Mais le processus démocratique meurt à la naissance dans le contexte enflammé des « années de braises », période caractérisée au Cameroun par d’importants troubles socio-politiques. Et c’est ainsi que la jeunesse camerounaise héritent de la résistance des Villes mortes, qui ont fait d’avril à octobre 1991 plus de mille victimes de la répression par l’armée et la police. Personnifiant le courage et la persévérance lors de ces démonstrations populaires contre un régime oublieux de ses promesses, Mboua Massok est là. Souvent surnommé « père des Villes Mortes », il a su insuffler un vent d’espoir au sein d’une jeunesse camerounaise assoiffée d’émancipation politique et d’ajustements socio-économiques.
Une page de résistance qui en suis d’autres, et qui n’a fait que préparer les pages suivantes de l’Histoire postcoloniale du Cameroun. Un parcours qui jusqu’à ce jour se caractérise par un brutalisme multiforme rare.
Mboua Massok, tout un symbole
Arrêté et emprisonné d’innombrables fois depuis les années ’90 pour actes de résistance globalement pacifiques, tout le monde au Cameroun connait Mboua Massok. L’action la plus guerrière de son militantisme à probablement été l’aspersion de peinture contre la statue du Général Leclerc, héros colonial français, qui trône sur une place publique du quartier des affaires à Douala. Devenu légendaire, le combat inlassable de Mboua Massok contre une oppression où l’intolérable est devenu la norme, ainsi que ses prises de position sans ambages et sa force mentale, s’accompagnent jusqu’aujourd’hui d’une Pensée empreinte d’un bon-sens profondément humaniste et de spiritualité.

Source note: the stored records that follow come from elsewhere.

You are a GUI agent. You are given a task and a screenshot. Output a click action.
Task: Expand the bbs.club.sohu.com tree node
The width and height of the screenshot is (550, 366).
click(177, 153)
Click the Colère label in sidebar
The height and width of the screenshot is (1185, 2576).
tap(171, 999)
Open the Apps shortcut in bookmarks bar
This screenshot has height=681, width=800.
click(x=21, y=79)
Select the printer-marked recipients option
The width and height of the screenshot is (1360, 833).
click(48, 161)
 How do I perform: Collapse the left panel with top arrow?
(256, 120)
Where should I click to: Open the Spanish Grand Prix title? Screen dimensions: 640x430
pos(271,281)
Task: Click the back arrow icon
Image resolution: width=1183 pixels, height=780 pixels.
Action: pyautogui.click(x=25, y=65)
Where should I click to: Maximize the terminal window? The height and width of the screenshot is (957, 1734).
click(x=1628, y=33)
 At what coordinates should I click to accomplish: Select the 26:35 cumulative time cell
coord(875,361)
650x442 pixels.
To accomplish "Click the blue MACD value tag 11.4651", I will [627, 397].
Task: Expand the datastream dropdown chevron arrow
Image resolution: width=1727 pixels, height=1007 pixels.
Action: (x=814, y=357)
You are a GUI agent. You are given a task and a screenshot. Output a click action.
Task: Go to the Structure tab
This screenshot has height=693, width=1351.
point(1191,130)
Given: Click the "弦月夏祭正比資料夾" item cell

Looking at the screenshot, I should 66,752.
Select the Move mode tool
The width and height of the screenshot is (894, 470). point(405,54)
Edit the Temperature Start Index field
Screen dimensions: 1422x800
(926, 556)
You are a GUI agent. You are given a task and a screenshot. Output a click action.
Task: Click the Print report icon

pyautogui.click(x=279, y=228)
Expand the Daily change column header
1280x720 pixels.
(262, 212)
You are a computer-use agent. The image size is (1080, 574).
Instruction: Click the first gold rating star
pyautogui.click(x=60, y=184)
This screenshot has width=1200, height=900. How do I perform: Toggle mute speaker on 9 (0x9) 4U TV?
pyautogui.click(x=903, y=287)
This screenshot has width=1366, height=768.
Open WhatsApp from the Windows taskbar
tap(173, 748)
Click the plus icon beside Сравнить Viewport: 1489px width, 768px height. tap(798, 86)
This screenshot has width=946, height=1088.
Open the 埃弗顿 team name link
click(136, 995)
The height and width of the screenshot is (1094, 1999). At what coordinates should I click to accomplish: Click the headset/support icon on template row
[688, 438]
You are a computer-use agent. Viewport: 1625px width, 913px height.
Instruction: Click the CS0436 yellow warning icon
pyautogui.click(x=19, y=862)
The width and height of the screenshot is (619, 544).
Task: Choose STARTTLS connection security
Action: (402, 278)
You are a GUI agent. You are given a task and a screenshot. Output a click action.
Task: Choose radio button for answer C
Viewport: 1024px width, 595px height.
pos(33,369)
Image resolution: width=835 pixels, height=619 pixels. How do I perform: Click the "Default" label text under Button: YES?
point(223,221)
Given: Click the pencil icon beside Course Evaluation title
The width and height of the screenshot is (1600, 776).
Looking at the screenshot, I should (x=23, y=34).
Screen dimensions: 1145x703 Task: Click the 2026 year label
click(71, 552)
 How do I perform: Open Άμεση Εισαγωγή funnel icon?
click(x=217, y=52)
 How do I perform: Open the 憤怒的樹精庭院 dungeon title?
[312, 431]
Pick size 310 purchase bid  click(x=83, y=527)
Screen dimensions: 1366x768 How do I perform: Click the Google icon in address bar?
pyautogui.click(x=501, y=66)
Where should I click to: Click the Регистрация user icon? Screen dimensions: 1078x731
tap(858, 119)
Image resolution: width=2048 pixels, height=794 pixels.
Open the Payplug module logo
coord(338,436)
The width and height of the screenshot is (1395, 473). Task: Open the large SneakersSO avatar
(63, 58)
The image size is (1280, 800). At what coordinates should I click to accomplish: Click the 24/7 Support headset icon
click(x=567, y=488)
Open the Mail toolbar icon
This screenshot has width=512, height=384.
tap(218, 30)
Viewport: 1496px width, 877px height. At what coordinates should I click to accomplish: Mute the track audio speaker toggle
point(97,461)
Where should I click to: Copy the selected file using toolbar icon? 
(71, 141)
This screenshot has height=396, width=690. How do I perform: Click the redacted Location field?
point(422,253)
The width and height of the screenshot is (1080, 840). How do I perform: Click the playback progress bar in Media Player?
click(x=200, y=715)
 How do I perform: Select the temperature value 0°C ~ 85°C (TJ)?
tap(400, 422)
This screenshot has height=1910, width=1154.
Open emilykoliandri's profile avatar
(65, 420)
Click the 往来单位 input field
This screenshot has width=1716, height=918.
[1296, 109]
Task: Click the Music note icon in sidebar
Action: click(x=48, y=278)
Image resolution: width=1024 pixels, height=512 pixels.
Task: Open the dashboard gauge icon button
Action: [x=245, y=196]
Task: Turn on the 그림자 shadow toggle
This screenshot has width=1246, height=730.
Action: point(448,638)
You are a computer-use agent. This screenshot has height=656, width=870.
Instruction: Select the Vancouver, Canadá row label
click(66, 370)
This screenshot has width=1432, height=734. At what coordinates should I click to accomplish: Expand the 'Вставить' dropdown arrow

Mystique pour les uns, fou pour les autres, il connaît mieux que quiconque les moqueries visant à présenter son combat comme inutile, et les tentatives d’instrumentalisation politique. En effet, les coquilles vides opportunistes se sont servi de sa célébrité pour tenter de valoriser des projets éphémères d’opposants volatiles. Ces derniers se sont depuis évanouis, soit dans le bling bling d’opérations coup-de-poing, soit dans les bras lucratifs du régime.
La force de Mboua Massok a notamnent résidé dans une volonté d’acier de rester droit dans ses bottes, incorruptible et satisfait de sa vie de Spartiate. C’est entre autre en ces termes que sa stature politique, qui ne se limite pas à des actions résistantes dans la sphère publique, ne peut jamais être considérée comme inutile. En effet, si Mboua Massok n’est pas un simple combattant, il est d’abord une conscience éveillée, une voix qui rappelle aux Camerounais et aux Africains la nécessité de retrouver une essence perdue.
Nourri de mémoire ancestrale et de traditions du terroir, sa représentation de la lutte politique relève d’une quête qui dépasse la simple recherche d’un pouvoir populaire comme une fin en soi. Mboua Massok reste convaincu que le Cameroun – et l’Afrique – ne peut se libérer qu’en s’appuyant sur sa vérité intérieure et sa dignité spirituelle, enfouis sous le poids de la colonisation, de l’oubli et d’une compromission à tout va.
Pour ceux qui connaissent Mboua Massok ou qui ont la liberté d’esprit de comprendre le sens de sa Pensée, ses propos vont au-delà des mots. Les symboles et les images transportés par ses paroles, transcendent le simple discours politique. Il parle de sa terre et de l’Afrique comme on parle d’une mère blessée qu’il faut soigner par la fidélité, le courage et la vérité. Au-delà du politique résistant, son train de vie ascétique, simple et imperméable à la corruption est le témoignage de ce qui est possible. Les honneurs, la richesse et l’opportunisme n’ont pour lui aucune valeur de progression. Comme ses actes l’ont toujours démontrés, à l’instar de sa fréquentation des taxis-moto – souvent considérés comme la lie de la société -, il préfère la compagnie de ceux, qui ayant perdu leurs illusions, cherchent à se retrouver dans une spiritualité invisibles pour les yeux, l’humilité et la persévérance.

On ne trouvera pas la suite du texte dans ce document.